Reframing the Issues: From WPS to WPS +


GPS
Since the adoption of Resolution 1325 in 2000, the WPS agenda has focused largely on
the protection of women in conflict, particularly protection from sexual and gender-based
violence. Unfortunately, an important component of the WPS agenda—the participation of
women in peace and security—has not been sufficiently advanced. A focus on
participation would have required that policymakers examine and redress economic and
political inequalities between men and women and question traditional gender norms and
roles.

The focus on protection has had a tendency to skew the analysis of policymakers toward
women as victims. This reinforces traditional gender roles. Similarly, the focus on
“women and children,” which is prevalent in WPS resolutions, tends to infantilize women
and diminish their agency.

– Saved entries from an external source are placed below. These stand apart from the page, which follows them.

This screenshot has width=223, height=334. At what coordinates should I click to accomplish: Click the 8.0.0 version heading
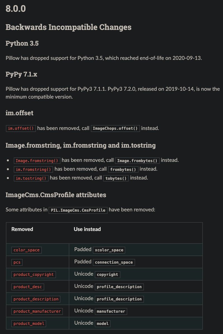[x=16, y=8]
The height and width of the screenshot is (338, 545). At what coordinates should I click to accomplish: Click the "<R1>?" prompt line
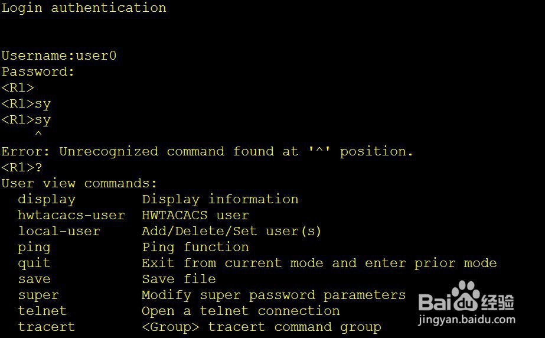[x=22, y=167]
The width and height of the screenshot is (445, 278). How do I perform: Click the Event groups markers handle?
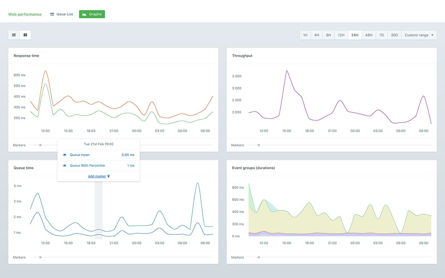coord(259,257)
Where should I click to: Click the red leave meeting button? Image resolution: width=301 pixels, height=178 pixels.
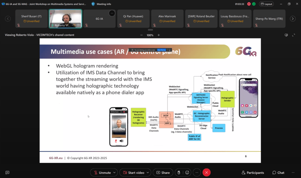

Lastly, the focus on protection has had a tendency to ignore
the structural reasons for violence against women, such as gender inequalities (True and
Tanyag 2017; Cockburn 2010).

In addition, because the WPS agenda has been framed in terms of women, it has been
easy for the traditional security community to pigeonhole the WPS agenda as a
“women’s” (p. 843) issue and treat it as secondary or tertiary in national and international
security policy. To overcome these problems and advance the WPS agenda, the WPS
community needs to broaden the lens from “women” to “women and gender.” It needs to
develop a parallel track of work that has a more expansive and more inclusive GPS
framework.

There are two main reasons for reframing these issues. First, from an analytical
perspective, policymakers, activists, analysts, and scholars need to focus clearly and
explicitly on the central issue—gender. It is not enough to advance women’s
representation in the international peace and security arena. The issue is gender equality.
A gender perspective is needed to uncover the relationships and power structures that
define genders, their relationships, and their access to resources and opportunities.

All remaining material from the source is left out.